[Saved entries]
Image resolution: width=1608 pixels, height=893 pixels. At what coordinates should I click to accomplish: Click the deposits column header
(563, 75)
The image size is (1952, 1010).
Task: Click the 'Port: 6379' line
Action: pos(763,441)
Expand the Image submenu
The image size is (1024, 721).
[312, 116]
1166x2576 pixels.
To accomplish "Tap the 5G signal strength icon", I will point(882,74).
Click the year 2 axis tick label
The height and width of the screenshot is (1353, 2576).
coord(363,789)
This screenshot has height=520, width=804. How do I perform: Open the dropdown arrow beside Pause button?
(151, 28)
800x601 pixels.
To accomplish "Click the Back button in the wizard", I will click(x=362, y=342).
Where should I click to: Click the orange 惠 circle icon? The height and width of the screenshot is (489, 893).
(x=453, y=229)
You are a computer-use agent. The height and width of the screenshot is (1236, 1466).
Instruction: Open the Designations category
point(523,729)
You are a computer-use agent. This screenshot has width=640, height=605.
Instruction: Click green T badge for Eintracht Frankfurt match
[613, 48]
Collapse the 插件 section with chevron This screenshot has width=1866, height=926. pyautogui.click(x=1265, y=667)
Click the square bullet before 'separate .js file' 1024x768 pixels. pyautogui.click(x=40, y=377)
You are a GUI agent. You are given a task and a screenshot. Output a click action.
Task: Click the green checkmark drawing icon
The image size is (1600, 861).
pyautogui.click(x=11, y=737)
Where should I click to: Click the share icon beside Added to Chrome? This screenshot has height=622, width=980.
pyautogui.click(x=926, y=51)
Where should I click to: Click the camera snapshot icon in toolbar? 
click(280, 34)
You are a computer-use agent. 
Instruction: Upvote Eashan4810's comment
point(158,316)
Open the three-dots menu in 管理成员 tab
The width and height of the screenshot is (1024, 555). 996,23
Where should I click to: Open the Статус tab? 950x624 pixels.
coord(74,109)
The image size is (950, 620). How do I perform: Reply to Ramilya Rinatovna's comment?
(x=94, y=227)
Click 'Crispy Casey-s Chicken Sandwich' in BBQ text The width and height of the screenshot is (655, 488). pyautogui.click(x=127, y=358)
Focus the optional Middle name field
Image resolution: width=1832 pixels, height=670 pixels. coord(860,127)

■ **Exercise goal**: Nothing but the lines from the one with "The image size is (950, 620)." through the end of the data above should be reproduced, each exactly, both ends included.

■ **Exercise answer**:
The image size is (950, 620). How do I perform: Reply to Ramilya Rinatovna's comment?
(x=94, y=227)
Click 'Crispy Casey-s Chicken Sandwich' in BBQ text The width and height of the screenshot is (655, 488). pyautogui.click(x=127, y=358)
Focus the optional Middle name field
Image resolution: width=1832 pixels, height=670 pixels. coord(860,127)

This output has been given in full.